Texte fourni ->
Doit-on supprimer « la journée des femmes » ?

Aujourd’hui, 8 mars, nous fêtons « la Journée Internationale des droits des femmes ». Alors que l’heure est à la célébration de la moitié de l’humanité, certaines voix s’élèvent pour dénoncer une journée « sexiste et contre-productive ».

Elle a été officialisée par les Nations Unies en 1982 : cette année, la Journée Internationale de la Femme fête ses 30 ans. Cet événement fait-il l’unanimité ? De moins en moins, selon toutes ces femmes pour qui cette journée est une aberration.

Vous avez souvent entendu (ou vous même dit) que « la journée des femmes, ça devrait être tous les jours » ? C’est un des arguments avancés par les détractrices de cette journée. Voici les autres.

Zweig

1. La Journée internationale des droits des femmes serait une commémoration figée : de la même façon que l’on fête les mères, les pères et les défunts, on fêterait les femmes de façon mécanique. Le sentiment convoqué se limiterait à celui d’une espèce de compassion à un instant T.

Données fournies ->

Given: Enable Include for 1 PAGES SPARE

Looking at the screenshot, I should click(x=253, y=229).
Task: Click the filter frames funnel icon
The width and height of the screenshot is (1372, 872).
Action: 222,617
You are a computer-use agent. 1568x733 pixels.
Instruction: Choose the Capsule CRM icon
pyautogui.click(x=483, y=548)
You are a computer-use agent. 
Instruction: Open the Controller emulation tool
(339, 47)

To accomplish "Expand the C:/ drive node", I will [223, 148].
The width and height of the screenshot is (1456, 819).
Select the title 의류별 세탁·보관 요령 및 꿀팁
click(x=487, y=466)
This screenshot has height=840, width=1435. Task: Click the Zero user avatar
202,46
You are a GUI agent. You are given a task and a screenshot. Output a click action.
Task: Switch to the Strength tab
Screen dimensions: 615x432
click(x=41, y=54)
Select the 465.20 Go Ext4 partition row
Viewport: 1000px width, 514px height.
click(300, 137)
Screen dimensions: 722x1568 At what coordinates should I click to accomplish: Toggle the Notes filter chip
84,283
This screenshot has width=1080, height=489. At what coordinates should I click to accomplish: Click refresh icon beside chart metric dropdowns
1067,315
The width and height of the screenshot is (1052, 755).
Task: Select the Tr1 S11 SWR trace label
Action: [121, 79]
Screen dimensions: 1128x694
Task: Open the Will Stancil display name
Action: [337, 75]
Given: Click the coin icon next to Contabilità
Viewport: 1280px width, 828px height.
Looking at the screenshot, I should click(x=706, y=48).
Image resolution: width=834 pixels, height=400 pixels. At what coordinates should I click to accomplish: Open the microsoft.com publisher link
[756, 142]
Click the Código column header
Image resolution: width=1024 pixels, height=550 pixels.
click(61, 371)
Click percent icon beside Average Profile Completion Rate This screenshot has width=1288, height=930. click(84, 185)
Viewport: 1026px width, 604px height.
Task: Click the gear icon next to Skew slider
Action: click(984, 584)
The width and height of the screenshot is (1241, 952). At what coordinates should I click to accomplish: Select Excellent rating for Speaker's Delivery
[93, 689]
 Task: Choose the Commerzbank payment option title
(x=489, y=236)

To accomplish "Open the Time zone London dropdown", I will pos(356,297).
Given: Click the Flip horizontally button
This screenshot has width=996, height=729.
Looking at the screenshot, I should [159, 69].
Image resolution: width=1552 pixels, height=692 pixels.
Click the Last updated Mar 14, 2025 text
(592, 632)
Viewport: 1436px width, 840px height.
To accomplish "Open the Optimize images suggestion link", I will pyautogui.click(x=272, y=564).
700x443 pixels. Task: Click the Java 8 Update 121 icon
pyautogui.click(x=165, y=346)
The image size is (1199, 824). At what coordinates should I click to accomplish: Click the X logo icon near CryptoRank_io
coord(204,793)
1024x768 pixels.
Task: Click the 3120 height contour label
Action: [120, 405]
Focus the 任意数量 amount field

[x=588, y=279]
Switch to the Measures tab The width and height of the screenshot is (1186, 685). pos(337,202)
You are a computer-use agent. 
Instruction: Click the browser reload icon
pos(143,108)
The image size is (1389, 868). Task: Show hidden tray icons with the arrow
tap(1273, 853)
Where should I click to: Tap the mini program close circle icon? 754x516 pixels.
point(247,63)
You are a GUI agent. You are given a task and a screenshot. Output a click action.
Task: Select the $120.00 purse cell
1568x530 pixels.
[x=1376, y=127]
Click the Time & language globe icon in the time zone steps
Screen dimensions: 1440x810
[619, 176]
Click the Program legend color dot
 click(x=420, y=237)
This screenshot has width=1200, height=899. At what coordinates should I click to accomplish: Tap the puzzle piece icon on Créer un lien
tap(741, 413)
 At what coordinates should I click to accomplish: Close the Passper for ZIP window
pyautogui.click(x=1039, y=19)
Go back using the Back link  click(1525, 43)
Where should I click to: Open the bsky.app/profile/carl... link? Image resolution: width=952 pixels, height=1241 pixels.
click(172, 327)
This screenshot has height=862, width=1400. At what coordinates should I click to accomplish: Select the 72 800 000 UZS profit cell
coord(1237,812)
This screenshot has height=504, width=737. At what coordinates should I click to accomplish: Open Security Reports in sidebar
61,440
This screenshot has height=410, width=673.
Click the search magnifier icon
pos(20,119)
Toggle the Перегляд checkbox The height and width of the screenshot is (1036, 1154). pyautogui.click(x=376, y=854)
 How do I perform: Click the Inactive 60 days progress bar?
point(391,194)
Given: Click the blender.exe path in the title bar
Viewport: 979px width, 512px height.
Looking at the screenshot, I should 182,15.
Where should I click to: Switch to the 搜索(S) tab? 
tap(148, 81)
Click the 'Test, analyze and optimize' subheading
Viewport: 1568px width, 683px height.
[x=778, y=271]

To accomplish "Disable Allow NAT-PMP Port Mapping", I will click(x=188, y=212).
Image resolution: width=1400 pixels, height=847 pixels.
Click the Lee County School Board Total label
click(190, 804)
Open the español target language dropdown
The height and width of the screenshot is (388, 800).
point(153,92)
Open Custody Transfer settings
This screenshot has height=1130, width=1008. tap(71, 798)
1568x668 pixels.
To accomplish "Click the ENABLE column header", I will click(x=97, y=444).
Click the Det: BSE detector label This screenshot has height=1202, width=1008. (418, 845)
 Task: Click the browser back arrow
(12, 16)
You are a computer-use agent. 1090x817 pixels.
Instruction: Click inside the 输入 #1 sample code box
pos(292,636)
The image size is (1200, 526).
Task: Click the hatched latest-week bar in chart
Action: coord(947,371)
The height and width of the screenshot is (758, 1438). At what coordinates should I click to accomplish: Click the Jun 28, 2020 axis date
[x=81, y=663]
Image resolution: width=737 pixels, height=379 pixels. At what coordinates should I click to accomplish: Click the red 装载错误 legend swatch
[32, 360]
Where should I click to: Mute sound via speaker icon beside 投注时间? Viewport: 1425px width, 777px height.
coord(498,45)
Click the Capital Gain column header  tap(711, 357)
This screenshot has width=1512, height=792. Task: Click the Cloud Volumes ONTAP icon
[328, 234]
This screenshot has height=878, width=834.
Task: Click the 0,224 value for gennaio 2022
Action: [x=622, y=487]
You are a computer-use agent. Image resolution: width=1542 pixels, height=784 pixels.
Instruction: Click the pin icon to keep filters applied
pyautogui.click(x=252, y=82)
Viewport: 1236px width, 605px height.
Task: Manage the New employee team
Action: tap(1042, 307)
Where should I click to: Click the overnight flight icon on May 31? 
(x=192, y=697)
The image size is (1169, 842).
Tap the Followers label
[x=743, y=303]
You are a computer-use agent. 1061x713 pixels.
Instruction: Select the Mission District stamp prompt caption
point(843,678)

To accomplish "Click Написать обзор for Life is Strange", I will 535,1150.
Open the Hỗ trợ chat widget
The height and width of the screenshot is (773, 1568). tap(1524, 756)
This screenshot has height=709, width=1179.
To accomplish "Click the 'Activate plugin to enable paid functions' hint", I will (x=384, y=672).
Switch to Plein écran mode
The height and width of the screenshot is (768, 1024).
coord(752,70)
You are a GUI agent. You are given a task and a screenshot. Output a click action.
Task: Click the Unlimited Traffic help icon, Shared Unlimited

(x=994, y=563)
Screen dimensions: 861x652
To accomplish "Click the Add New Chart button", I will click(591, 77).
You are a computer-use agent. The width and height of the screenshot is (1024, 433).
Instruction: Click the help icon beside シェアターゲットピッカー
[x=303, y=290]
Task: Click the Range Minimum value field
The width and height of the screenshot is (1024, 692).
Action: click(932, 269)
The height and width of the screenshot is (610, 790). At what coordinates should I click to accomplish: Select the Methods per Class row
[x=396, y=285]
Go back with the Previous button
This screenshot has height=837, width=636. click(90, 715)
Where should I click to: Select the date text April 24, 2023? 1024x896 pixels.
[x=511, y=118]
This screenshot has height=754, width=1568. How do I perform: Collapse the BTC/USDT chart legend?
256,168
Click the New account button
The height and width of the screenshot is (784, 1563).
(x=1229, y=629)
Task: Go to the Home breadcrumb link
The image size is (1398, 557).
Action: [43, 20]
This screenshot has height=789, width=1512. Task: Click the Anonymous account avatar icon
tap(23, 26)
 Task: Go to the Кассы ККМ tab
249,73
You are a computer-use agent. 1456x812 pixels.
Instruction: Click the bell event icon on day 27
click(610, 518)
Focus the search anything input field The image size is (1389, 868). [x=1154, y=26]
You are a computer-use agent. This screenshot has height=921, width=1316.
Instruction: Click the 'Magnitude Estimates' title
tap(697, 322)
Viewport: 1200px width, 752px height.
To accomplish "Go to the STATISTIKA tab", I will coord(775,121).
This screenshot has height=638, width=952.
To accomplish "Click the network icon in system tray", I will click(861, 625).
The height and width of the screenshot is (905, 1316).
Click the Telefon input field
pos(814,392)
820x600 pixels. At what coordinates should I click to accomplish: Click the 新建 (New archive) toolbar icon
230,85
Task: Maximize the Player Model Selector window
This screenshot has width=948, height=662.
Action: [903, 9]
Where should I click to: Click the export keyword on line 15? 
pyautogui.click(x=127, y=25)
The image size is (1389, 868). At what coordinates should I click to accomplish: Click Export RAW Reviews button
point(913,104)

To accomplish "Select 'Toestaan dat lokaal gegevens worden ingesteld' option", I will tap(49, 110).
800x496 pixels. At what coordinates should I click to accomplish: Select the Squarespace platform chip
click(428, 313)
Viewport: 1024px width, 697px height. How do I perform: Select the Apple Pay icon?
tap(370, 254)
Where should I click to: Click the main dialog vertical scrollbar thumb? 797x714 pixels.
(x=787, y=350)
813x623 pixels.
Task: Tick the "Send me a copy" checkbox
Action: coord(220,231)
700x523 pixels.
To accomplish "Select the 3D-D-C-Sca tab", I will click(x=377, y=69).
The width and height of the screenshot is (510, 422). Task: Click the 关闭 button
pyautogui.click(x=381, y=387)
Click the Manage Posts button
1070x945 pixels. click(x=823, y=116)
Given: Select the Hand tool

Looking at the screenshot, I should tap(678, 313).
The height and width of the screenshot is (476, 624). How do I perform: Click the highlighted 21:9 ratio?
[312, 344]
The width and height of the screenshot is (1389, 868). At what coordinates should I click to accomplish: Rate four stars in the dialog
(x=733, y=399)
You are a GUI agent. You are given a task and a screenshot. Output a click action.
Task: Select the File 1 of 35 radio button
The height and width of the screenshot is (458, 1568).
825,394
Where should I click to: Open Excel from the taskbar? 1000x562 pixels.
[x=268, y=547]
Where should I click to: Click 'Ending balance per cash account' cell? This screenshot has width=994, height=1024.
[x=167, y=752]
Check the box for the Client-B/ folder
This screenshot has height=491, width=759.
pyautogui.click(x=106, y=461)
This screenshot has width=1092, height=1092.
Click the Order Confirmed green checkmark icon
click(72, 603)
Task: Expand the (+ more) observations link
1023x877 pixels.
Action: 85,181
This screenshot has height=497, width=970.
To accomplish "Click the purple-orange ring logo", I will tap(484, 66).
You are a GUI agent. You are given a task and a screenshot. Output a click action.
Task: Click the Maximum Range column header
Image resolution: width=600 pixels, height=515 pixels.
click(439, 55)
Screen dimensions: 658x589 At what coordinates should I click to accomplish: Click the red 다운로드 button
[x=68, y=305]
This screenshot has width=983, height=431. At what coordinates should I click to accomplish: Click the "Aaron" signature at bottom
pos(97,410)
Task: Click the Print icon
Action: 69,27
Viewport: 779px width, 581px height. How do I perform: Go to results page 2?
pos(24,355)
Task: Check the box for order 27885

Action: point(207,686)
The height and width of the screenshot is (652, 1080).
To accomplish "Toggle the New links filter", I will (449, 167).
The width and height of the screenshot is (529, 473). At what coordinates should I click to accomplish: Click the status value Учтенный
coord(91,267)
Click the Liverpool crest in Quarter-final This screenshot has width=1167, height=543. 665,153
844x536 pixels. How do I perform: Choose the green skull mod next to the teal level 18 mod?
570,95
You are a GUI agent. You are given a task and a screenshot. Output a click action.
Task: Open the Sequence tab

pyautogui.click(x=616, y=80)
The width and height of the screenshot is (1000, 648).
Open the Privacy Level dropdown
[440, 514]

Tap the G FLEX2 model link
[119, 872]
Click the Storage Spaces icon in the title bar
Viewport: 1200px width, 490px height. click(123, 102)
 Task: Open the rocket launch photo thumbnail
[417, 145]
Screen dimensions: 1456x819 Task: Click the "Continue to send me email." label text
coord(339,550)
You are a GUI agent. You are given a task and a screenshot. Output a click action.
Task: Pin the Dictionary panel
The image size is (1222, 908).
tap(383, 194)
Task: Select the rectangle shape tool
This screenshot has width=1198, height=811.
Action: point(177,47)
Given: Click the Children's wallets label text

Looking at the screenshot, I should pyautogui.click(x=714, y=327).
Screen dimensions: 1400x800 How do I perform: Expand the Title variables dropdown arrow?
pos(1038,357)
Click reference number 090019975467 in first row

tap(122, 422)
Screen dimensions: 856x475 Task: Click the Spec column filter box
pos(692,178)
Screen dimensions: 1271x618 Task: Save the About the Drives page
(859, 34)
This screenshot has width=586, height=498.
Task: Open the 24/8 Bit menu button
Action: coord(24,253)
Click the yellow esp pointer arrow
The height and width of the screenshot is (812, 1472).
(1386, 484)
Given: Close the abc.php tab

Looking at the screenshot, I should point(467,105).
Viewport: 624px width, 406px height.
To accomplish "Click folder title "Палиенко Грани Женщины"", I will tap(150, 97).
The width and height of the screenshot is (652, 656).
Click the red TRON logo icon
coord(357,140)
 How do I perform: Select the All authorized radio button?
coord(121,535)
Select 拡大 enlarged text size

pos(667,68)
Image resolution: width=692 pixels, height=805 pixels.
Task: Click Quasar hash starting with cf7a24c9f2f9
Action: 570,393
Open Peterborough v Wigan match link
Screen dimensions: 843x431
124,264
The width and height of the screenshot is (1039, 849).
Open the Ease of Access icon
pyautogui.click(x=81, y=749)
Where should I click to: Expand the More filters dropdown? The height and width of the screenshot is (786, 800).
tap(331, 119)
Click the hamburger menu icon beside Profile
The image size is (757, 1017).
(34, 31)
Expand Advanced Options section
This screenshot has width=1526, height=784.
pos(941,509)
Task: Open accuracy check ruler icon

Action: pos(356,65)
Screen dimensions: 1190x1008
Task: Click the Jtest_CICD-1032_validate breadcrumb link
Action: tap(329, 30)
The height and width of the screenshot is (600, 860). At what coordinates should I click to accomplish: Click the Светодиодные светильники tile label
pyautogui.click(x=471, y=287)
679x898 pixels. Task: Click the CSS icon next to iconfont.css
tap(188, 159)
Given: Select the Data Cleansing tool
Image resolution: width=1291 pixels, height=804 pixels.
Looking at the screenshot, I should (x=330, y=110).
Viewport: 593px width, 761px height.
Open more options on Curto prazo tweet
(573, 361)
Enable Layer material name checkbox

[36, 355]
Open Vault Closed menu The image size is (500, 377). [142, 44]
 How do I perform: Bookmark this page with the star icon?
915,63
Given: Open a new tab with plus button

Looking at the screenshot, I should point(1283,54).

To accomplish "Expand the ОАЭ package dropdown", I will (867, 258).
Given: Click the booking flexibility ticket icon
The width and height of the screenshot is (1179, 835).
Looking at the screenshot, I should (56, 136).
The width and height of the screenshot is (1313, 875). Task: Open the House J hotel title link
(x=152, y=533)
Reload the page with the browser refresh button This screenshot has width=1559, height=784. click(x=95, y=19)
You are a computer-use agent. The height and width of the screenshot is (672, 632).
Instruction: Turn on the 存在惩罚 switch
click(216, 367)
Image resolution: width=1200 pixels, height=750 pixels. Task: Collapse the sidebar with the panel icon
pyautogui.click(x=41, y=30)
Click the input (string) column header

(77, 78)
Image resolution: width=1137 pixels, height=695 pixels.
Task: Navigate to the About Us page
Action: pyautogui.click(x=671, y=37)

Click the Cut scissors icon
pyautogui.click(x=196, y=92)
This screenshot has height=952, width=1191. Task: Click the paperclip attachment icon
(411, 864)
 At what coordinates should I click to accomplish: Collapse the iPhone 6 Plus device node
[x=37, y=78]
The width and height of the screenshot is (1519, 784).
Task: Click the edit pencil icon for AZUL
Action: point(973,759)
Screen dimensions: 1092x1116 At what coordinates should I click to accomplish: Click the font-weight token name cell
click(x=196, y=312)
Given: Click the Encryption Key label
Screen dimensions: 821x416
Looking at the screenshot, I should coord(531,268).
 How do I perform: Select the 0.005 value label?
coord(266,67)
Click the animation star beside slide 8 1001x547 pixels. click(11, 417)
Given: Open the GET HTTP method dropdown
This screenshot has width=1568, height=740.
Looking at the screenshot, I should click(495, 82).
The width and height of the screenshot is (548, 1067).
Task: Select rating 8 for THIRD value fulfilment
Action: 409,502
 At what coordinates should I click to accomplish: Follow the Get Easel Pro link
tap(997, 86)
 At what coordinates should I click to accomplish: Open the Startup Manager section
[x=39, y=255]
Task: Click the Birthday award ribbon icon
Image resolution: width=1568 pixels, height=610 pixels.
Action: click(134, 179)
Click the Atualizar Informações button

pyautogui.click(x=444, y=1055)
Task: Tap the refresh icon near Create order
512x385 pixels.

Objet de la tâche -> Transcrivez en entier, sans la moindre modification, le texte sur la Journée internationale des droits des femmes. Ces données n'ont aucun lien avec le texte.

Résultat obtenu ->
Doit-on supprimer « la journée des femmes » ?

Aujourd’hui, 8 mars, nous fêtons « la Journée Internationale des droits des femmes ». Alors que l’heure est à la célébration de la moitié de l’humanité, certaines voix s’élèvent pour dénoncer une journée « sexiste et contre-productive ».

Elle a été officialisée par les Nations Unies en 1982 : cette année, la Journée Internationale de la Femme fête ses 30 ans. Cet événement fait-il l’unanimité ? De moins en moins, selon toutes ces femmes pour qui cette journée est une aberration.

Vous avez souvent entendu (ou vous même dit) que « la journée des femmes, ça devrait être tous les jours » ? C’est un des arguments avancés par les détractrices de cette journée. Voici les autres.

Zweig

1. La Journée internationale des droits des femmes serait une commémoration figée : de la même façon que l’on fête les mères, les pères et les défunts, on fêterait les femmes de façon mécanique. Le sentiment convoqué se limiterait à celui d’une espèce de compassion à un instant T.